Speaking about the title track, Bradbury says, “I think the takeaway from that song is that nobody really knows anything. I don’t know when it will stop raining. It’s a song about being let down by life. All of our dreams are silly and nobody knows what’s going to happen.”

Indeed, a dark humor is woven through many of the songs on Talking Dogs & Atom Bombs. “It’s an album trying to combat depression, to laugh your way out of depression, and to be honest and accurate with that depression,” Bradbury believes. However, the album is also surprisingly upbeat due to his wry sense of humor. For example, “Breakfast” begins with a real-life observation of seeing two squirrels seemingly involved in a romantic relationship, when suddenly a hawk swoops down and carries one away. And that’s just within the first minute.

“I try to write things that make me chuckle, and that chuckling is usually making peace with the existential dilemma of both the times and life in general,” Bradbury says. “A lot of times, it’s like a challenge. It’s like, ‘All right, I’m starting this song off about squirrels, comparing them to Romeo and Juliet. Can I bring this sucker home? Can I make that idea work?’”

While performing, he’s seen the audience wondering the exact same thing – Is this guy going to pull this off? Bradbury compares the on-stage experience to standup comedy, where he carries the audience through to the relief point. Delivered in an almost conversational tone, “This Too Shall Pass” is laugh-out-loud funny, while “Nothing Much” (written by Jeremy Ivey) is well-suited to Bradbury’s own self-deprecating humor. “Motel Room, Motel Room” finds universality in an unexpected place (namely, the bed on the other side of the wall), and “So Many Ways to Die (Frozen Pizza)” is essentially a suicide manual with dinner thrown in.
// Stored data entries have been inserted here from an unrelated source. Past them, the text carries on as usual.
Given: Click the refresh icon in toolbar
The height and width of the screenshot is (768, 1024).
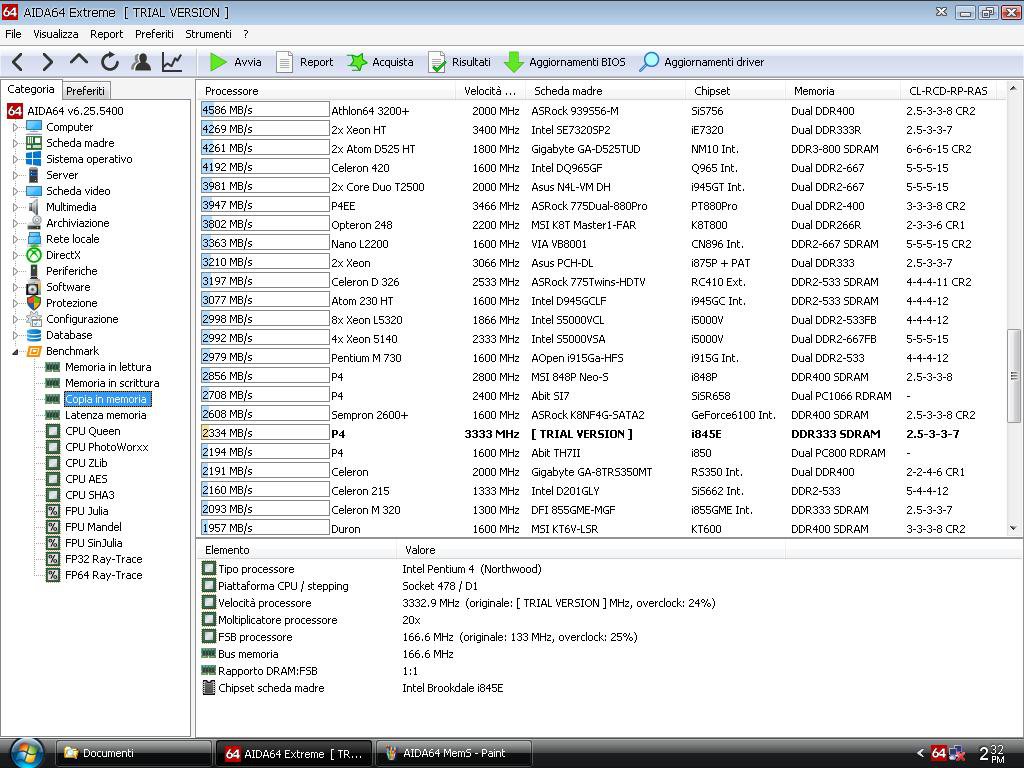Looking at the screenshot, I should pyautogui.click(x=110, y=62).
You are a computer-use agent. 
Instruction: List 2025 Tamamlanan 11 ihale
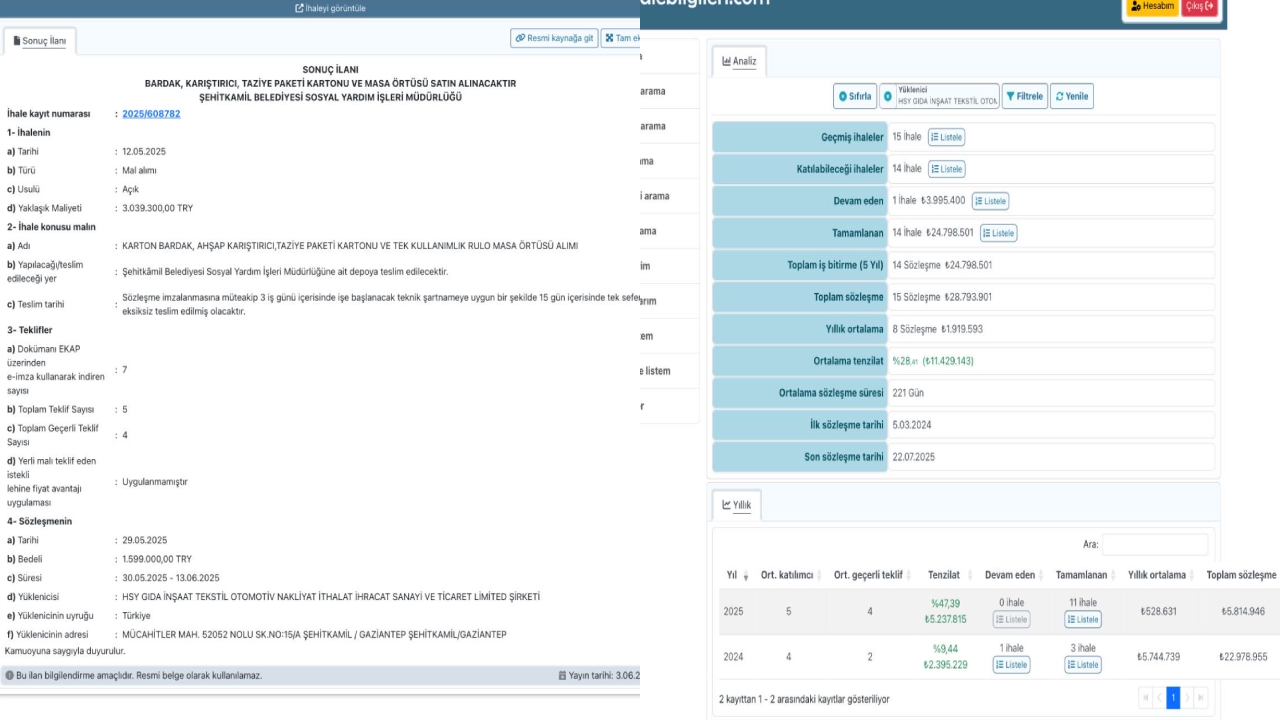1084,619
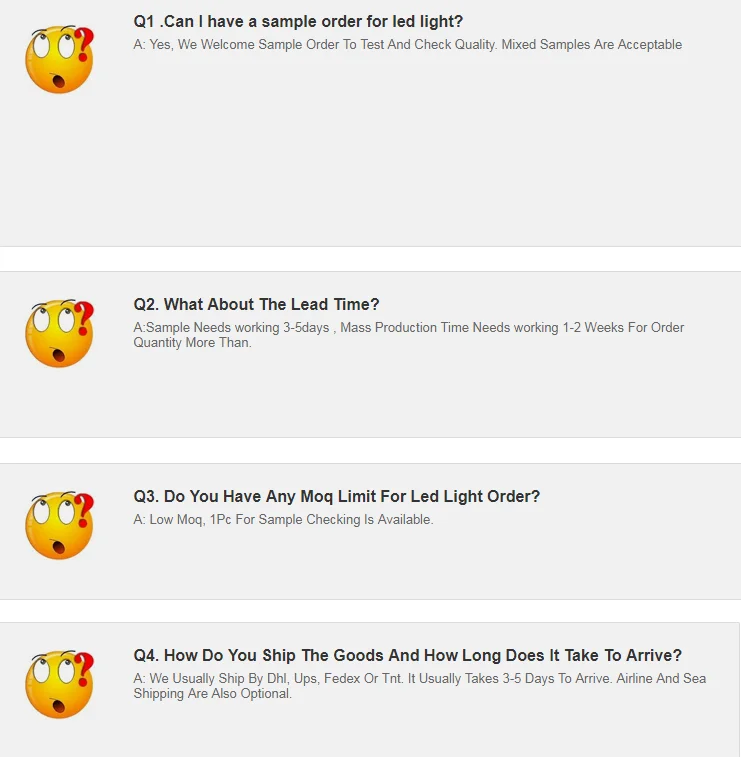
Task: Click the confused emoji beside Q2
Action: [59, 333]
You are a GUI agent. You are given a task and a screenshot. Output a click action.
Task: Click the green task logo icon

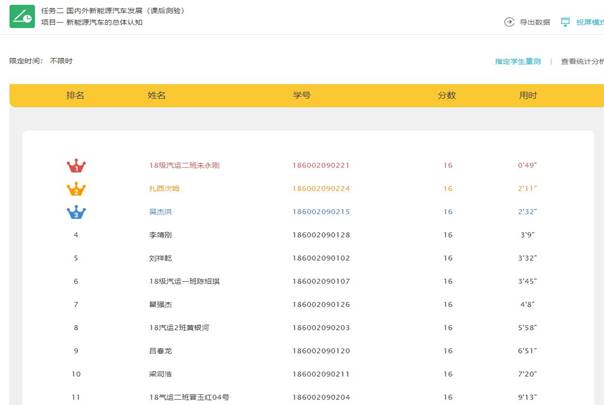[x=20, y=17]
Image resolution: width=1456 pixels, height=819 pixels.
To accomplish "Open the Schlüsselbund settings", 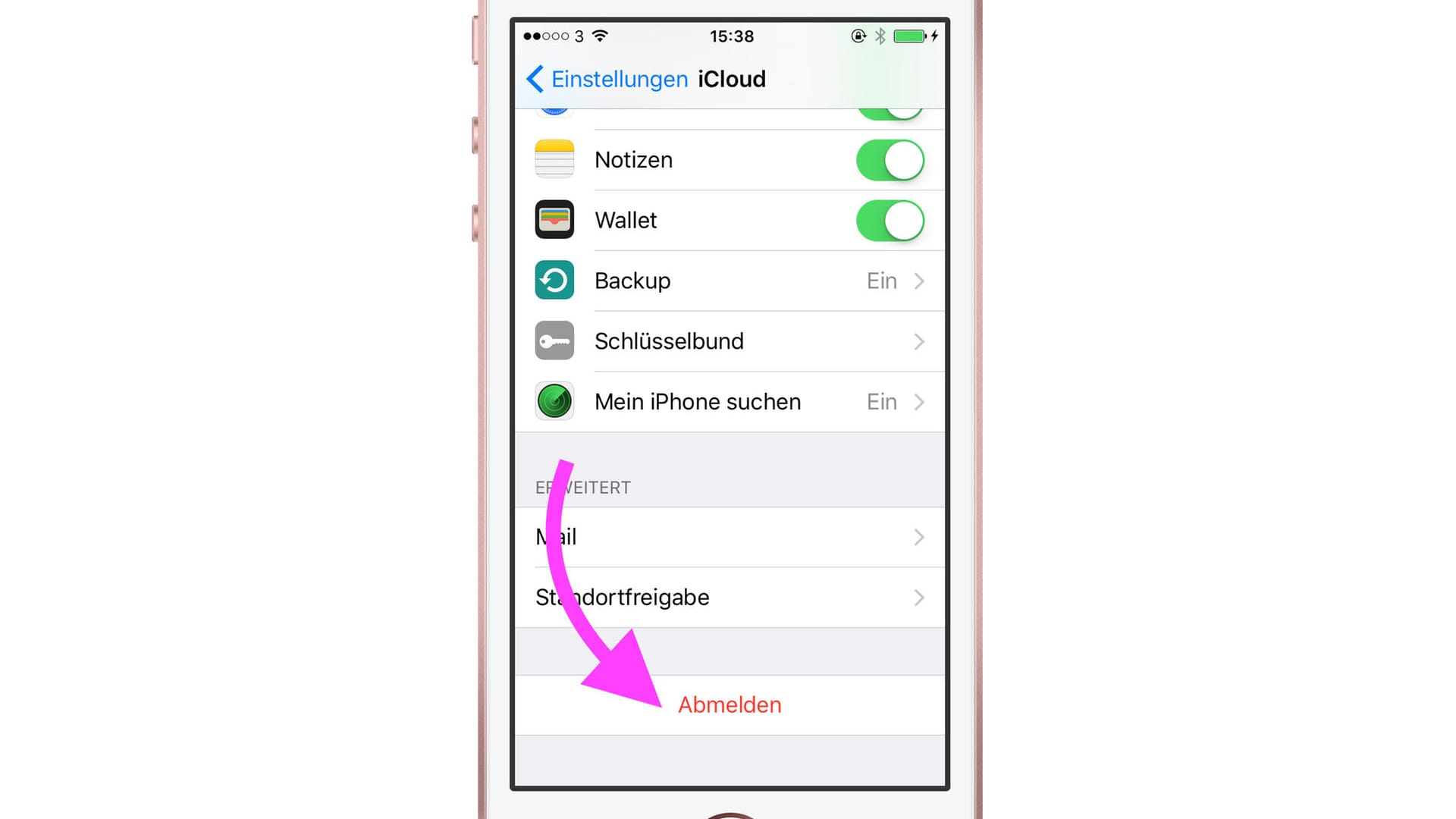I will click(727, 341).
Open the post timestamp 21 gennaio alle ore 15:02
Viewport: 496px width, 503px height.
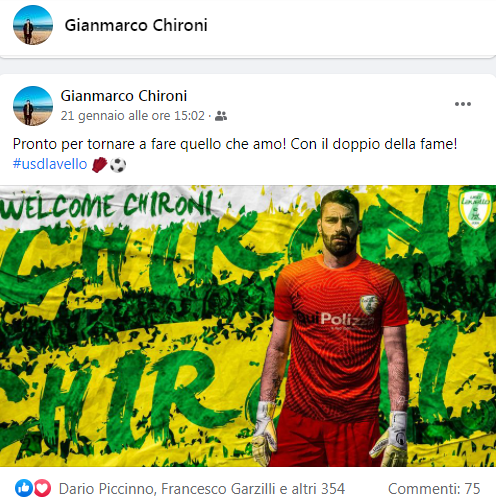[133, 116]
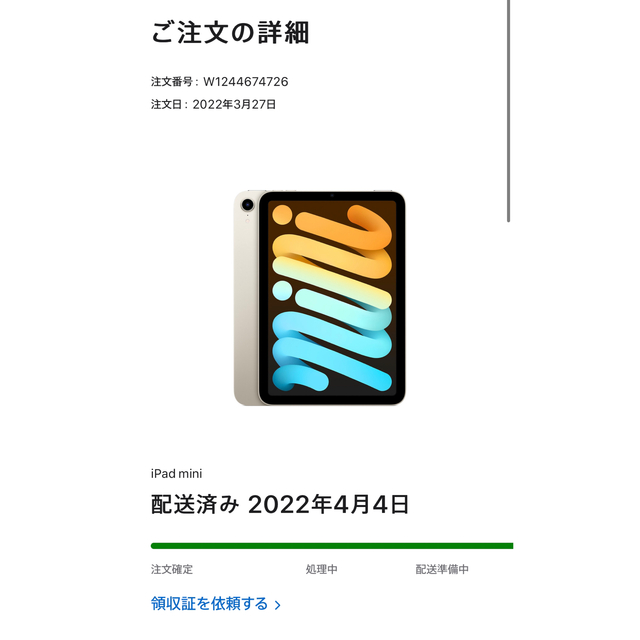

The album concludes with “Dallas 1963,” a short dream sequence that positions Bradbury as JFK’s assassin.

The payoff in Talking Dogs & Atom Bombs comes from listening closely to someone who’s been paying attention. “The American Life” is brutally honest in its assessment, down to politicized fried chicken and stadium-like churches. “Hell’s More or Less the Same” conveys Bradbury’s expert comic timing, while the very short “Strange Bird” is true to its title. In fact, all but two of the album’s 10 songs are under three minutes long -- and that’s by design.

“In the writing of this album, what was important to me was that the song was over when the thought was over. It wasn't about having to fill a certain amount of space,” Bradbury says. “If I'm not motivated to say anything more about this particular thing, I won't force it. I would rather have a minute-and-a-half song that I felt conveyed something unique.”